CHAMPAIGN, Ill. — Krystal Collins’ senior dance thesis was inspired by games of double dutch, summer parties and family get-togethers – the things she and her friends remember from their childhoods.
Collins, a Shorewood native who graduated this spring from the University of Illinois with a bachelor’s degree in dance, choreographed “where we’re going” as her senior thesis. It was chosen as one of 30 works from around the country to be performed at the American College Dance Association’s National College Dance Festival in Washington, D.C., in early June.
“This piece really homes in on black girlhood and celebration and joy, and our experiences as young black girls, and turning these movements and gestures into choreography,” Collins said.
Creating the dance was a collaborative process between her and the dancers, she said.
“We talked a lot about playing double dutch. We talked about the visceral movements and choreography people make and don’t even know they’re making, especially when playing double dutch, because it’s such a rhythmic game,” Collins said. “We talked about social events, family parties, summer barbecues and cookouts. We were thinking about the many line dances that happened.”
She broke down the movements from double dutch and line dances, took a small piece of that movement and thought about how to “blow it up on a stage. We would take movements from things we saw and warp them or make them go backwards or turn it upside down.”

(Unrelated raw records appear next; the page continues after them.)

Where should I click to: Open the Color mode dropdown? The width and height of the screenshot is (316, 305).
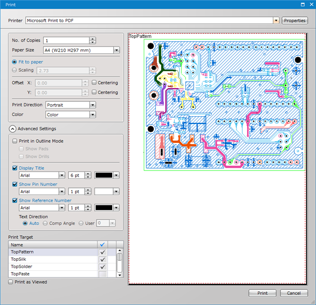click(x=93, y=115)
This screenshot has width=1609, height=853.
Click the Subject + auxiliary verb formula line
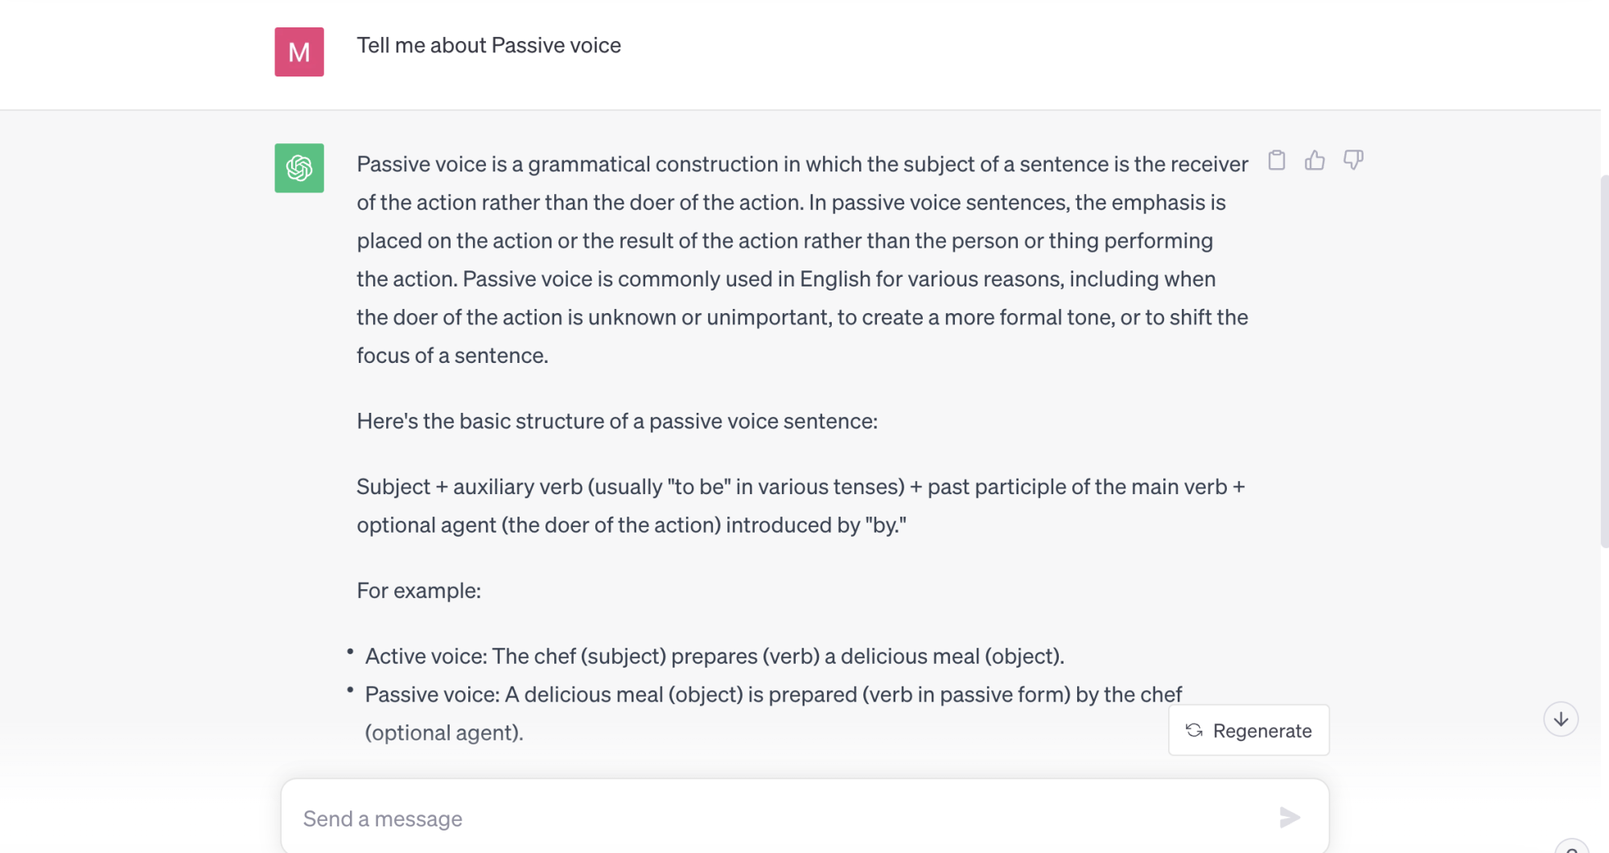point(801,505)
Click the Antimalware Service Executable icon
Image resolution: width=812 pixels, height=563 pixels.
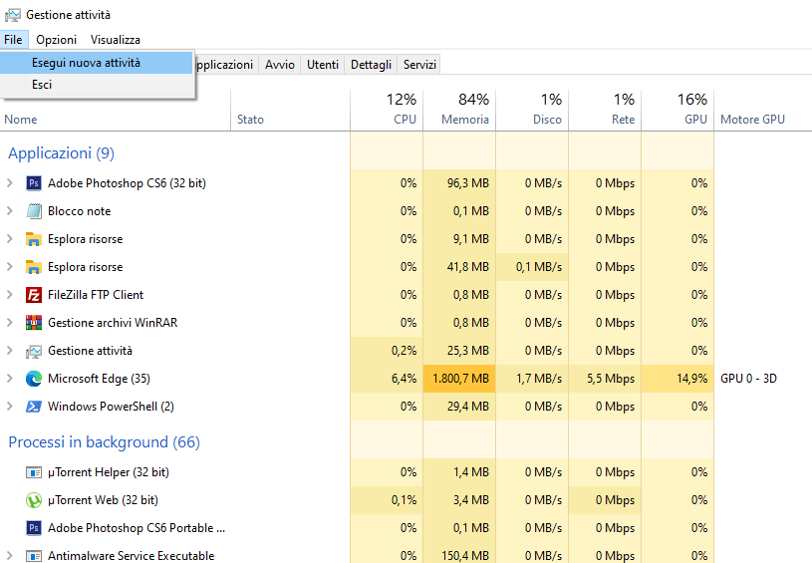tap(34, 556)
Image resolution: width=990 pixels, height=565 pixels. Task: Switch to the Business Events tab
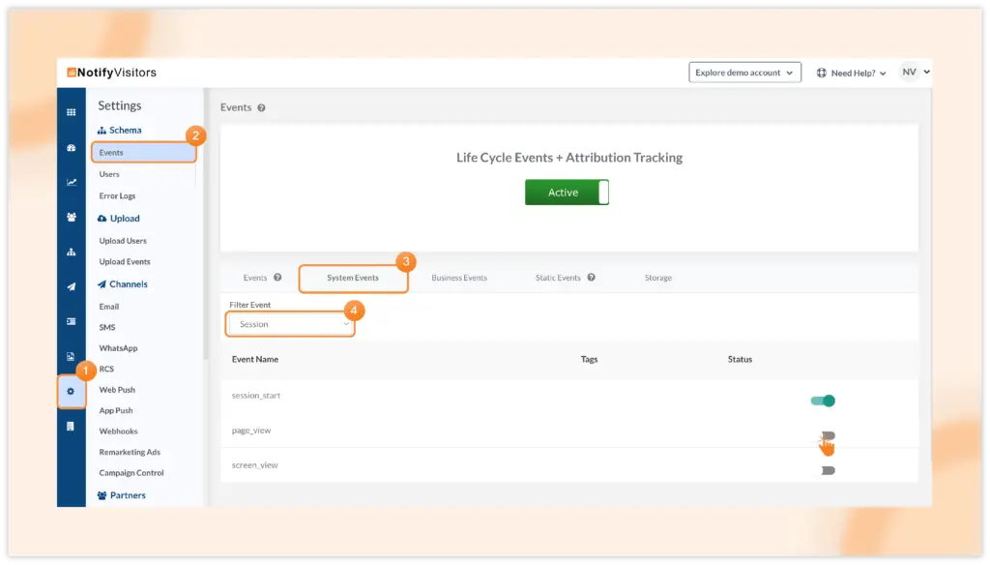(x=459, y=278)
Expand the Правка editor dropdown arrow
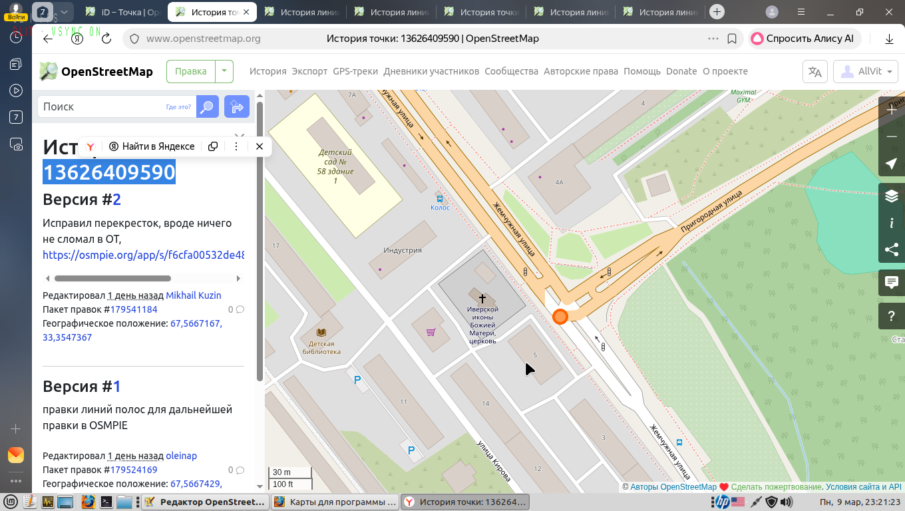This screenshot has height=511, width=905. click(224, 71)
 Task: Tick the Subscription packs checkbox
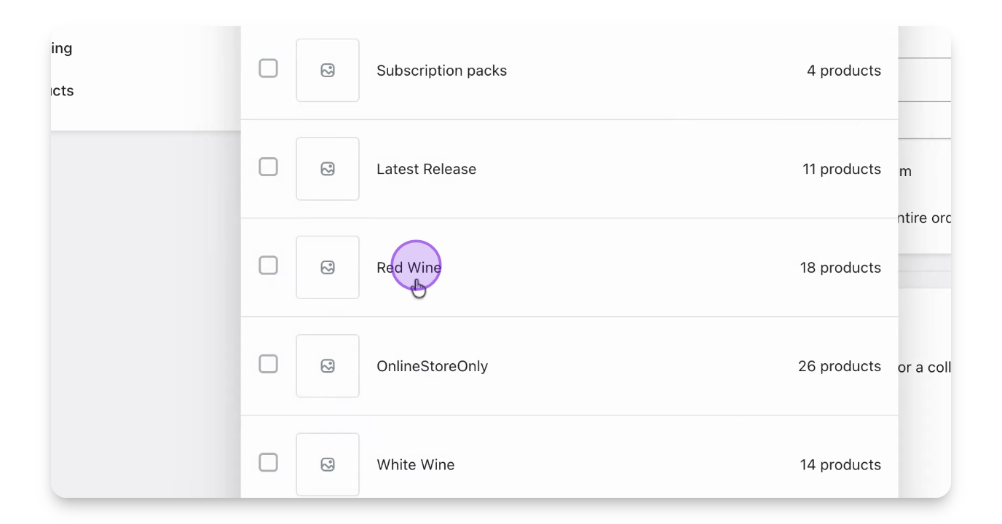(x=269, y=68)
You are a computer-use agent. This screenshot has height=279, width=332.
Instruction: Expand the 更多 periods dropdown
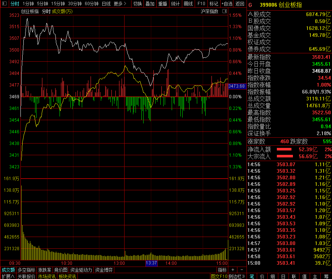coord(120,4)
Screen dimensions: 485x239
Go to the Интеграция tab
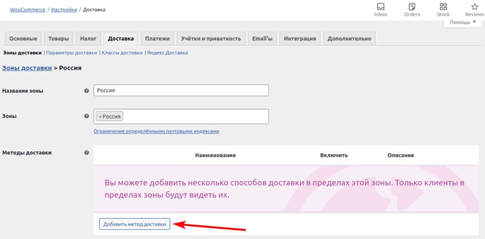point(300,39)
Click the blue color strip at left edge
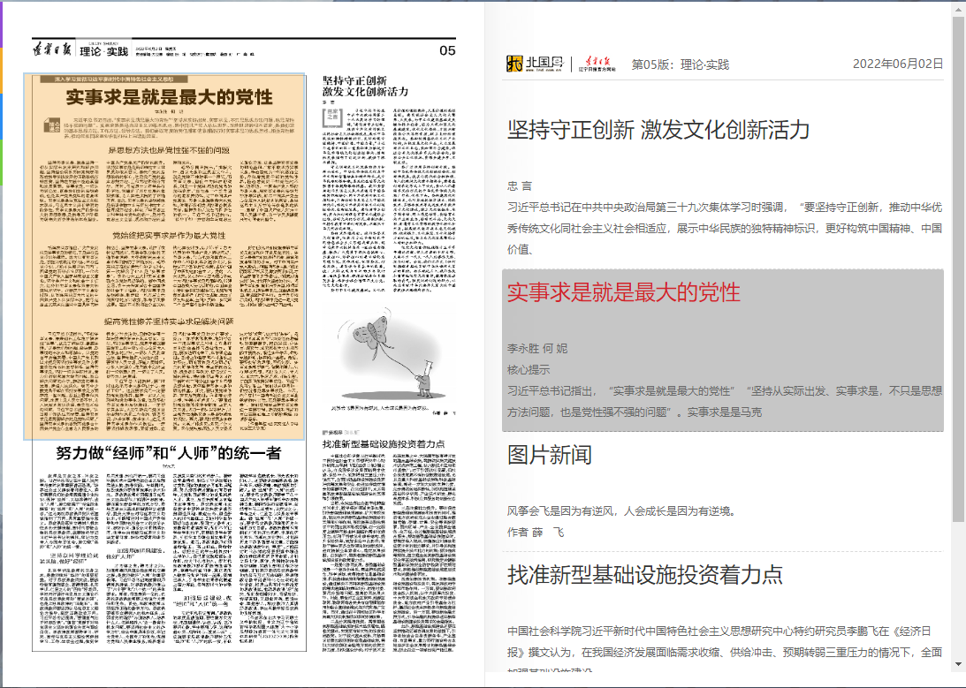The image size is (966, 688). 2,116
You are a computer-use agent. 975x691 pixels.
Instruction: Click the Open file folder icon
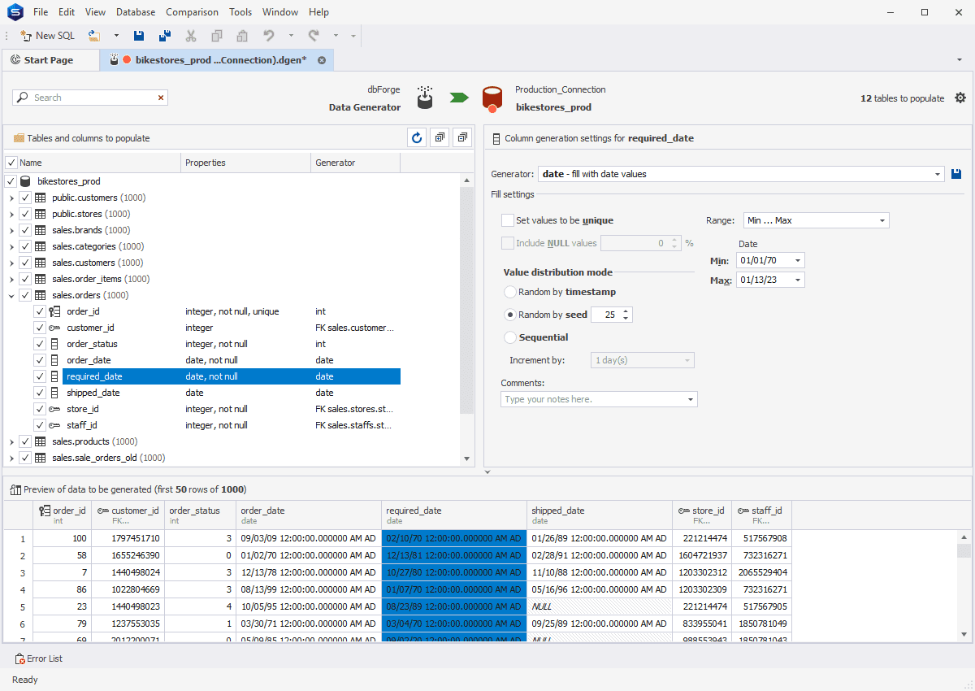(94, 36)
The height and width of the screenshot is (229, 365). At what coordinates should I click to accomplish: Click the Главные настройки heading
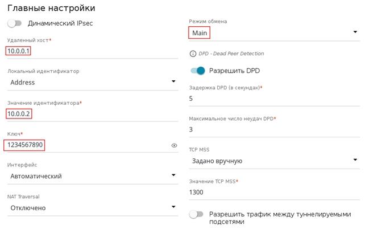[x=51, y=8]

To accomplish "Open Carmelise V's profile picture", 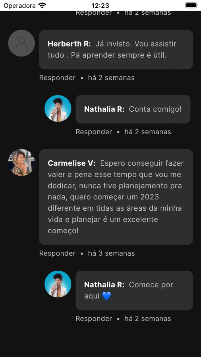I will [21, 163].
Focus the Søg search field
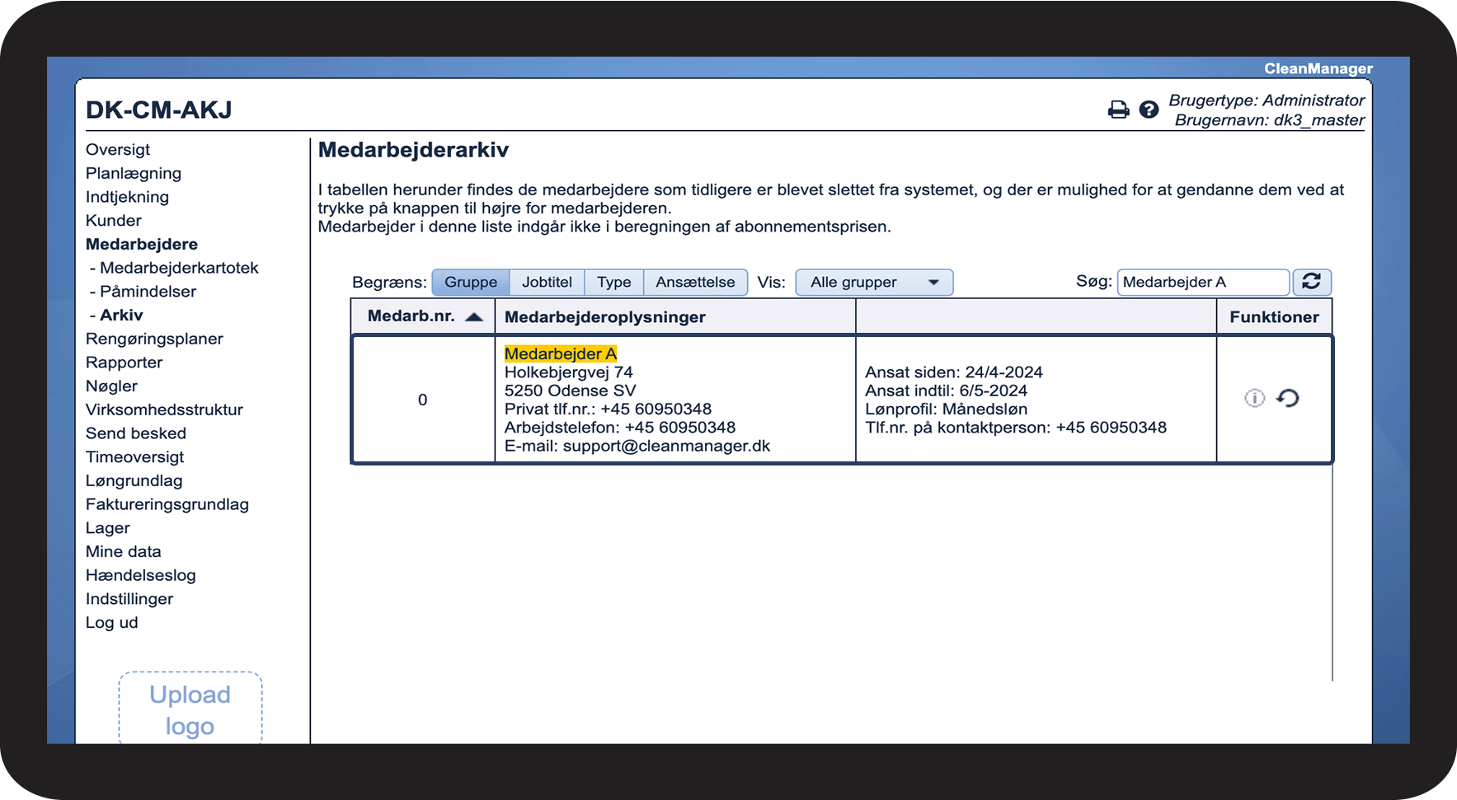The height and width of the screenshot is (800, 1457). pos(1202,282)
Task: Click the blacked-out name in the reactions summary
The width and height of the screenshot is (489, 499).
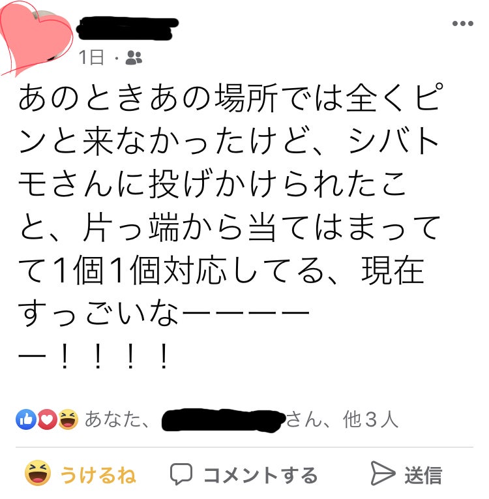Action: (224, 420)
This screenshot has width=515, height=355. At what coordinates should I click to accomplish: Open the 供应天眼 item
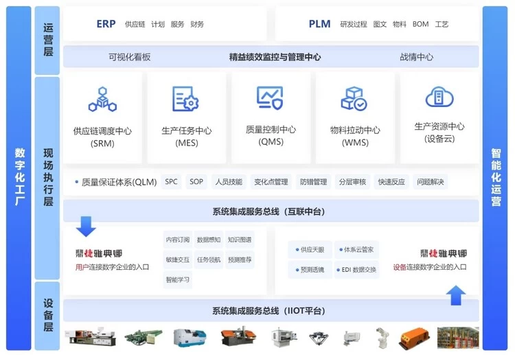coord(312,250)
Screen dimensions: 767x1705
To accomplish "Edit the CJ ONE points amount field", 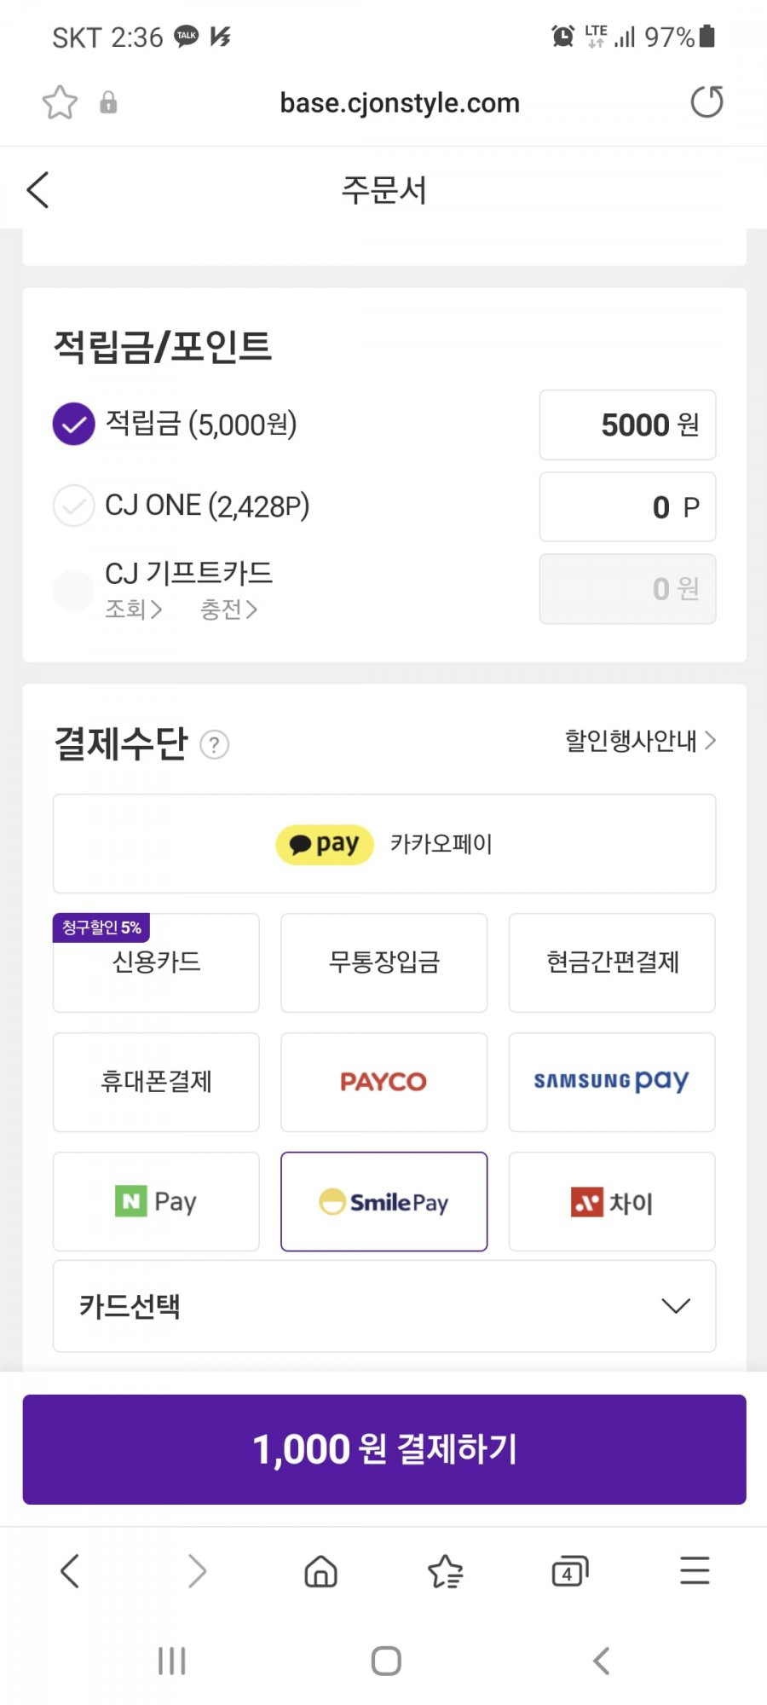I will [x=627, y=507].
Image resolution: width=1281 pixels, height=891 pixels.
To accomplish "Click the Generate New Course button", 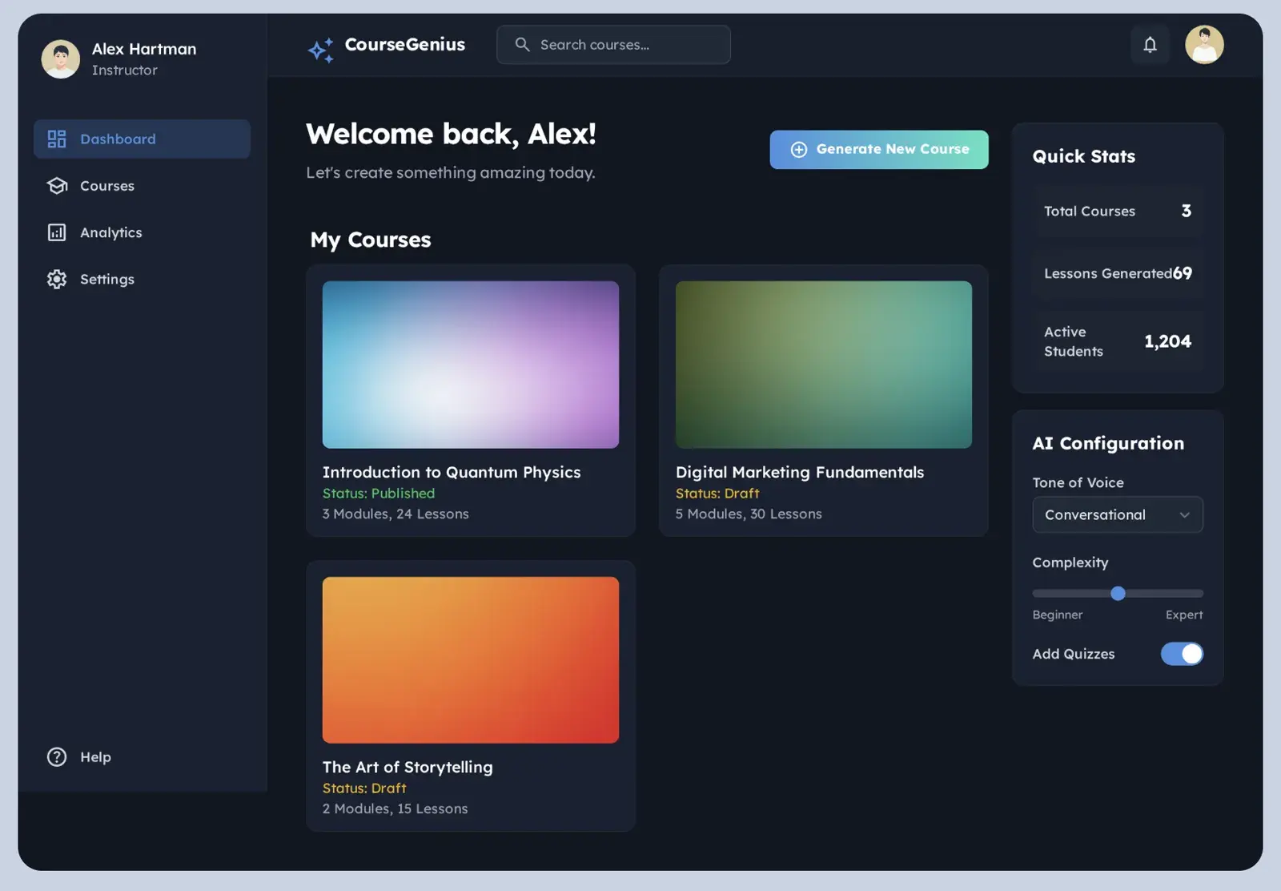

The work was first performed at November Dance, one of the dance department’s annual concerts at Krannert Center for the Performing Arts, and then at the regional conference for the American College Dance Association, hosted at the U. of I. in March.
Collins’ piece was one of two chosen from 44 dances at the regional conference to be performed at the organization’s National College Dance Festival, along with the top dances from the other 12 regional conferences.
“It was really surreal. It was a really big moment,” Collins said of being chosen for the national dance festival. “It was heartwarming and validating to hear the judges, and really refreshing that they understood the underpinning of what I was doing and it wasn’t lost on them. I’m really proud of the progress of this piece.”
Dance professor Kemal Nance worked with Collins as she prepared her work for the regional and national dance conferences.
“I became her eyes,” said Nance, who described himself as Collins’ assistant. Collins didn’t originally dance in the piece she choreographed, but she performed in it at the conferences. Nance watched the rehearsals, then talked with Collins about what he was seeing and whether it represented what she wanted the audience to experience.
“It really is about young black women on a street corner in a pastime. When you take something done as pastime and done for fun and move it from that venue to the concert stage, it necessarily has to change,” Nance said. “I was helping Krystal and her cast members make that shift, so it still had the depth and beauty of where it originated and it made the transition to the proscenium stage.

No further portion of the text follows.